Data for review Start Marker

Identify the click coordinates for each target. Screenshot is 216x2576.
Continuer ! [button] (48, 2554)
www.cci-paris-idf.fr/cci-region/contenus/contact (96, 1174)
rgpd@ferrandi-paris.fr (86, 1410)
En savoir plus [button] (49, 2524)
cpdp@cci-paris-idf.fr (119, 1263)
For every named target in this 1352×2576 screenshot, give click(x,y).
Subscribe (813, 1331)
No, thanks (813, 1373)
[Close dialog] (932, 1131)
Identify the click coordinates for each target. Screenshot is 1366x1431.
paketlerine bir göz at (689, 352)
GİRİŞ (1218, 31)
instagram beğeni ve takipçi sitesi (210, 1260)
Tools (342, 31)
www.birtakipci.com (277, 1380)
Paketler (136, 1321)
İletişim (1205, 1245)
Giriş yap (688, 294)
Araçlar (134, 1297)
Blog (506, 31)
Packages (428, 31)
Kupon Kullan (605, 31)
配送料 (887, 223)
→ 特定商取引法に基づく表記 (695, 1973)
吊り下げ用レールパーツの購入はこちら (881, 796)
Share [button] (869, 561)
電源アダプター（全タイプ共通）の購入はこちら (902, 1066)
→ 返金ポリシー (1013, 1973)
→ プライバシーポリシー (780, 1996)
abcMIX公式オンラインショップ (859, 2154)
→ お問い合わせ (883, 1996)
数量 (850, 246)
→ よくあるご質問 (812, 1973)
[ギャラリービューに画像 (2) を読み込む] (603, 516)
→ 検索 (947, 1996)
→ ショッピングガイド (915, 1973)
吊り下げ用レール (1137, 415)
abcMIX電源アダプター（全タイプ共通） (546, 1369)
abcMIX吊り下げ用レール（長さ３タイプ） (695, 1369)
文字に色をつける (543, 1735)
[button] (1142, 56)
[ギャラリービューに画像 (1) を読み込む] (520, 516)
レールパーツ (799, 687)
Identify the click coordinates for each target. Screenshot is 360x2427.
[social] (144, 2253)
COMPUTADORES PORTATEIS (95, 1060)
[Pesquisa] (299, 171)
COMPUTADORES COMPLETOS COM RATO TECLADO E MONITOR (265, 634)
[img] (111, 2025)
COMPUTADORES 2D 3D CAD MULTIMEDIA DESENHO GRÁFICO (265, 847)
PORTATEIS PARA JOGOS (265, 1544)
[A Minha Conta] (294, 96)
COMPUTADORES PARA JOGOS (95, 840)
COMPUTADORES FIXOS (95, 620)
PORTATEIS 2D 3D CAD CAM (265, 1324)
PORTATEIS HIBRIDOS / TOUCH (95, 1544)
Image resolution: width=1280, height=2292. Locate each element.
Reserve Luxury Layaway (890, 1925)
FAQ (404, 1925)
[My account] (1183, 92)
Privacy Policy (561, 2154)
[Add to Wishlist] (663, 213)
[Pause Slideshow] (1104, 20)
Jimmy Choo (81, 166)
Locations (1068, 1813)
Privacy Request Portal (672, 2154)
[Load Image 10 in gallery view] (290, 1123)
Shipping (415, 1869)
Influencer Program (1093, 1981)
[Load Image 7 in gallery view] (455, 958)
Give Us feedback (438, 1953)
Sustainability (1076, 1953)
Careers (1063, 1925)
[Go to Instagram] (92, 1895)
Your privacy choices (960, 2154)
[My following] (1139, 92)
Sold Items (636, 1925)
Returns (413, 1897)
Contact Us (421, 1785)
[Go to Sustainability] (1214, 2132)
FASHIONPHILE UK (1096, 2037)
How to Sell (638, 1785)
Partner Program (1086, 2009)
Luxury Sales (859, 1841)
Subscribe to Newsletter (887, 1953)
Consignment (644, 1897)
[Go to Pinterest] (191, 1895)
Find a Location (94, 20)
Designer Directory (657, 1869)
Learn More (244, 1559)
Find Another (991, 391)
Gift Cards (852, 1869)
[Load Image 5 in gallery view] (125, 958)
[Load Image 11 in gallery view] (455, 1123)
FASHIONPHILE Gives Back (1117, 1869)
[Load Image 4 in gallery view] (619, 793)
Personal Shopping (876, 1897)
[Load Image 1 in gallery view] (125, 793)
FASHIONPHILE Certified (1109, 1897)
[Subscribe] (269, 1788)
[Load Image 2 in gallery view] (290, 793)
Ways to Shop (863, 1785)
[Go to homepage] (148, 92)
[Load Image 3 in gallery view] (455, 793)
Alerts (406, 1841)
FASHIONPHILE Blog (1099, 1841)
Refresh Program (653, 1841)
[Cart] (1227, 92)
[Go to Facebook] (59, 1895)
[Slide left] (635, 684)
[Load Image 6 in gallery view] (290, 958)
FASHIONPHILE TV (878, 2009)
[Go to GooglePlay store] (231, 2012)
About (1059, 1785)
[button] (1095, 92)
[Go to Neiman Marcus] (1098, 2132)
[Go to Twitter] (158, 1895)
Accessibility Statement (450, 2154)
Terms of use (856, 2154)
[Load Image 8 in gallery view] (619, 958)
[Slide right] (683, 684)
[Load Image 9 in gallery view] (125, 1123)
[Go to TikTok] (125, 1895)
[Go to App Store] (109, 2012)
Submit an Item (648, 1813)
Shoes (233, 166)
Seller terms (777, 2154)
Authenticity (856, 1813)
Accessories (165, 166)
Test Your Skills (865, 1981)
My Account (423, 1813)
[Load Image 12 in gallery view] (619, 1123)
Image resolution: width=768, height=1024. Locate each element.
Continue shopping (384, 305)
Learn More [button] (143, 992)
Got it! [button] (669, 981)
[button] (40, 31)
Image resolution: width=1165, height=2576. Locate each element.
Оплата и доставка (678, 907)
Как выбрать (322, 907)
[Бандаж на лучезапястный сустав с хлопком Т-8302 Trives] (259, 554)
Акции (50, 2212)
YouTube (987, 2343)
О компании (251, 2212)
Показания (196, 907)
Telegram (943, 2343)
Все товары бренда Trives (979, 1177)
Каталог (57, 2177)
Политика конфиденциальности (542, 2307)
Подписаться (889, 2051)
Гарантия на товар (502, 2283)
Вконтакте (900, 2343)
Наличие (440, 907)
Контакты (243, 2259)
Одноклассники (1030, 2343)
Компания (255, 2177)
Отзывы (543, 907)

Data for review End Marker

◆ **How to complete this task**
Copy out, from the listing above, every line that contains the word "Locate".

◆ **Exercise answer**
Image resolution: width=1280, height=2292. Locate each element.
Image resolution: width=768, height=1024. Locate each element.
Image resolution: width=1165, height=2576. Locate each element.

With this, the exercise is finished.